Archive for S.K. Evans

Babies!

by S.K. Evans

So, you may or may not have seen the trailer for the upcoming Focus Features film by the relatively obscure French documentary filmmaker Thomas Balmès.

OMG BABIES!!!!!!!!!!!!!

That’s right, the flick is succinctly titled Babies and the trailer consists of nothing more than babies doing what they do best: being cute, hitting each other, squishing some poor dog’s face, crying, and smiling goofy toothless grins (all to a catchy/kitschy Sufjan Stevens soundtrack). I don’t think there’s quite enough barfing though; the director should really take some cues from Jackass. Maybe he could also baby fragments I NEED BABY FRAGMENTSuse a little more crying-on-public-transportation while he’s at it. Seriously, though, everyone loves babies, right?

Not me. I generally love all things twee (even Sufjan Stevens), but I hate babies. And I hate how adults get around babies even more.

Also, I don’t really understand why there has to be a movie about this. Less and less women are reproducing in their twenties but… holy God, it’s like you turn 25 and suddenly babies are everywhere. My friend Anna emails me weekly photographs of various family members’ offspring (she has a big family that’s half-Catholic). I think she does it mostly because she gets a kick out of my rote response: Eww. Armed with a handy iPhone camera, she tortures me with pictures of babies.

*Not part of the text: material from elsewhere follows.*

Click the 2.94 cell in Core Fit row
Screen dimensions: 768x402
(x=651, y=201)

If I wanted to see babies I could just go down to McCarren park this spring and ogle the cute dudes with their horn-rimmed glasses and their Baby Bjorns (which sounds rather like a kiddie-indie-rock band name to me) and their Snugglies.

Can I boycott this film and cite over-exposure?

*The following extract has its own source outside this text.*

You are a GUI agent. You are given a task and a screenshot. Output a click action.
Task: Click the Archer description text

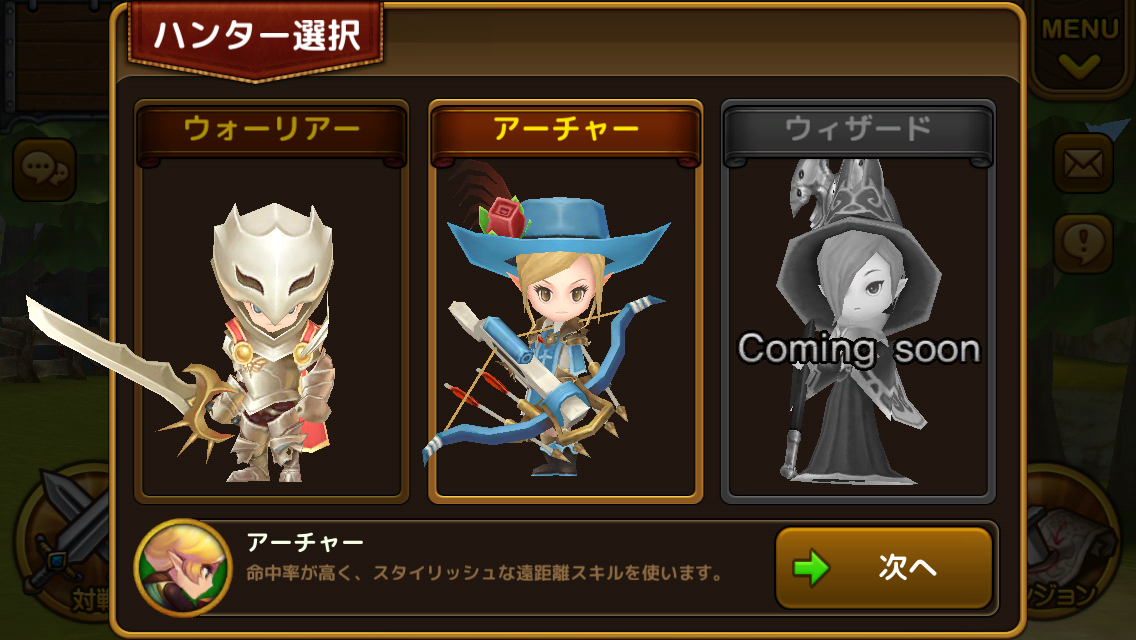pyautogui.click(x=484, y=573)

Last weekend I went to a small dinner party at which some friends’ baby, Ollie, was the guest of honor. For a few hours, I felt like a Brooklyn cliché. Here we were, a bunch of twenty-somethings hanging out with a baby, joking loudly about sex, eating brie and bruschetta, drinking tea, and listening to the new Beach House record. Ollie was wearing a striped onesie that looked remarkably like something I would wear come summer and faux-fur booties. I kept thinking of this photograph my parents have of their friend Peter passed out drunk in their rosebush while little two-year old me ran around clad only in sandals. How bohemian. How hip.

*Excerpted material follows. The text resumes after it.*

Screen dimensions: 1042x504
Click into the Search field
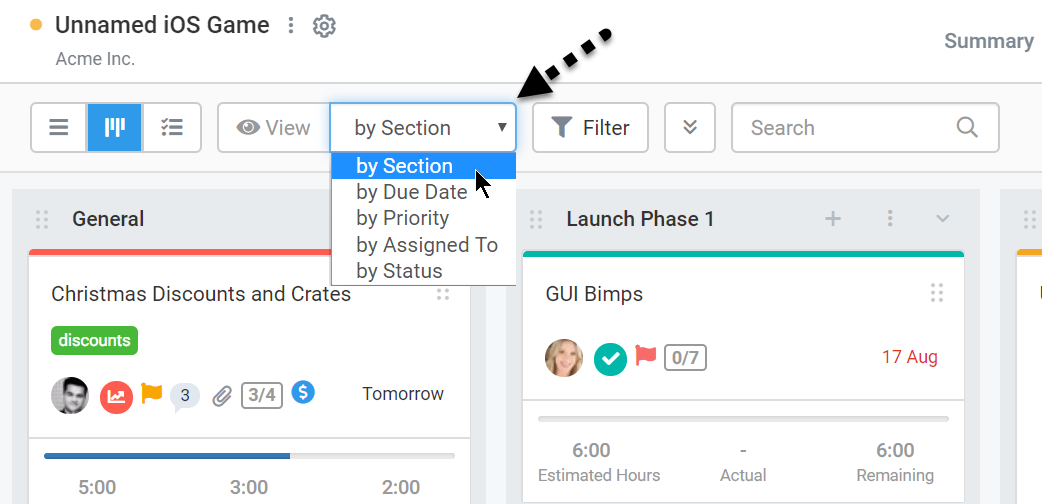pyautogui.click(x=865, y=128)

“I hate babies. I hate babies. I hate babies,” I said to myself as I snuggled his squishy little face and held his teeny-tiny hands.

“I only like this baby,” I defiantly told the parents. I hear it’s all downhill from here.

This movie will probably make billions of dollars.

Posted by Alex on February 24th, 2010

Humpty Dumpty

by S.K. Evans

You bought me Humpty Dumpy as a reconciliation years before we moved in together. More than half a decade later, he still sits proudly in the center of my bed, clad in a royal purple vest. A centerpiece.

He replaced you as my bedfellow. When I pulled out of our shared driveway in a small car full of books and boxes of photographs, I saw you standing there, in corduroys and a thin plaid shirt, in my rear-view mirror. You looked tall and thin and tired. Humpty was crammed in a box with my pillows and cotton panties. Summer was just beginning and all the leaves were electric green.

He followed me to Brooklyn, leaving you behind on that sunlit driveway. He has been tossed to the floor by countless musicians, writers, and academics in various states of unemployment. I have never washed him. The ways in which we are intimate and then not-intimate with each other still baffle me.

You bought him for me the year we fell in love, after an unfortunate incident with his predecessor. By the time you and I were in college, I had loved Pochacco, Hello Kitty’s puppy pal, so much that his white nylon skin was graying and almost translucent. I loved him and I loved you so much that one night, after one too many whiskeys and bitter words, I tore his head open and all his stuffing came tumbling out.

I was nineteen and in tears when I turned up at your door at two a.m. with my broken and abused stuffed animal in my arms. You looked at me with your watery gray eyes and invited me in. You calmly sewed him up as I stifled sobs and fumbled with the dying leaves of your potted plant. For the remaining nine months that he survived, Pochacco was a little canine Frankenstein sitting on my dorm room bed, reminding me just how stupid I could get.

Humpty Dumpty sat on a wall,
Humpty Dumpty had a great fall;
Threescore men and threescore more,
Cannot place Humpty Dumpty as he was before.

[img via]

Posted by Alex on February 9th, 2010

The Linguist

by S.K. Evans

You told me you came to truly love words when you couldn’t speak. You were twenty years old, a former creative writing student, lying paralyzed on a hospital bed in Arizona. The doctors and physical therapists hummed book em dannoand clucked over you. You heard them but they gave you no hope. You had had a stroke, they said. You would never walk, talk, or move again, they told you. You were trapped with words—yours, theirs, and everyone else’s.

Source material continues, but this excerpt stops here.